Salit saw the potential for this year's team in the fall of 2006. As he projected the Saints' lineup, he said he saw no glaring weaknesses at any position.

"I think the real missing piece of the puzzle was when Nick Beardsley, our goalie, showed up," Salit said. "He came from Gilman, was the JV goalie there as a freshman. And once I saw him in the fall, I knew we were going to be pretty good."

But how good?

"I told our coaches I thought we could win double-digit games," Salit said. "But to go 17-2, I was not expecting that."

Salit probably wasn't expecting to go to Potomac School, the perennial conference champion, and win 10-9 in overtime after trailing 8-3 at halftime either.

"That was a huge win for us in our league and for our team's confidence," Salit said. "I think in terms of confidence, we felt we were good. We weren't wondering if we could win, we knew we could win if we played well."
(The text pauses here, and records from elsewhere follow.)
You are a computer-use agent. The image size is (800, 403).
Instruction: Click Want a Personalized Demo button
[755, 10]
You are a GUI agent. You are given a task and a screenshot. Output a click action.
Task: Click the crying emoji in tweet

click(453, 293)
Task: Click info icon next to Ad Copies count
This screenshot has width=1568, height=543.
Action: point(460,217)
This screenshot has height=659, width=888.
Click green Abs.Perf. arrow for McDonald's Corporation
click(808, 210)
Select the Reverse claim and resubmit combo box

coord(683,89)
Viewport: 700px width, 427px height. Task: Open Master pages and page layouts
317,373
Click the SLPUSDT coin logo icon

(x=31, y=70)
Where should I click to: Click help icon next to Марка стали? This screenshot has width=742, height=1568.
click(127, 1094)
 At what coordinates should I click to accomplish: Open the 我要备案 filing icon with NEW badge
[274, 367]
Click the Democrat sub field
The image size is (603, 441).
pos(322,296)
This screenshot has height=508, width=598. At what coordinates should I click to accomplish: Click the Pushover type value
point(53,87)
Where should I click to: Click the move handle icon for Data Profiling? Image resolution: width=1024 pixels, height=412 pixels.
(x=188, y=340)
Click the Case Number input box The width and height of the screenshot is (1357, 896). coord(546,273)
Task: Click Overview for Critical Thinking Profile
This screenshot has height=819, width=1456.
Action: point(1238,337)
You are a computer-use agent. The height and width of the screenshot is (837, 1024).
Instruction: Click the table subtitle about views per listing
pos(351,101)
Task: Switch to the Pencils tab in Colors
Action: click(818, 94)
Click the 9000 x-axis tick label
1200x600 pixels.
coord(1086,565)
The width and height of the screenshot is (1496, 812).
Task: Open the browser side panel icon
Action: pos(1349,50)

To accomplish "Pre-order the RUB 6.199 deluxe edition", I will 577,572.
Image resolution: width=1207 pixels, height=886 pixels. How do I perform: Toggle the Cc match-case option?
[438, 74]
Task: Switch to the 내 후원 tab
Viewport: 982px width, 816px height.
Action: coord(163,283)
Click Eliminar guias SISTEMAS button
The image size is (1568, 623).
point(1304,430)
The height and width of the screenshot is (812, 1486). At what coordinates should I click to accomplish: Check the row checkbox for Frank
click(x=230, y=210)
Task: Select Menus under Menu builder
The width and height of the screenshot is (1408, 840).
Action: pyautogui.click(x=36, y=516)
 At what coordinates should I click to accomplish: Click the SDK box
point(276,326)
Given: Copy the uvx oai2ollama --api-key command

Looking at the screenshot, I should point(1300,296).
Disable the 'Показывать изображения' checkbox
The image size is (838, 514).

The addition of Beardsley and the presence of four 25-plus goal scorers - P.J. Mara (57), Cyrus Morgan (26), Troy Gogoll and Jordan Barr (25 each) - helped the Saints exceed expectations.

"Having other players that can take the pressure off, having players that you can trust, you don't have to think twice," Morgan said. "You look over your shoulder, they're there, you make the pass. Having players like that is really an undeniable advantage. I think that's why we beat a lot of teams this year."

Salit said he has always - and will always - stress mastery of the fundamentals to his teams. In his mind, that's what it means to play well.

"All of our teams, even our varsity players, the first 15 minutes of practice every day are playing against the wall, just them their stick and ball. That's as fundamental as you can get," Salit said. "I think coaching high school athletics is teaching fundamental skills over and over and over and over. And the teams that do that the best are the teams that will win."

Salit isn't nave enough to think that one big season will necessarily lead to another, particularly at a school with only 120 boys. He knows there will be highs and lows. The high in 2007 just happened to be an all-time high.

"I think our expectations are now higher. Our whole defense is coming back and our goalie is coming back," Salit said. "At the same time, we've lost some very good players and I've always felt, at a small school like ours, that you have your buildup period to some really strong teams, then you have to build up a little bit more. We just don't have the enrollment that we'll be able to just reload each year. We have to develop our own players and build up."

Salit and the 2007 Saints put together a pretty good foundation on which to build.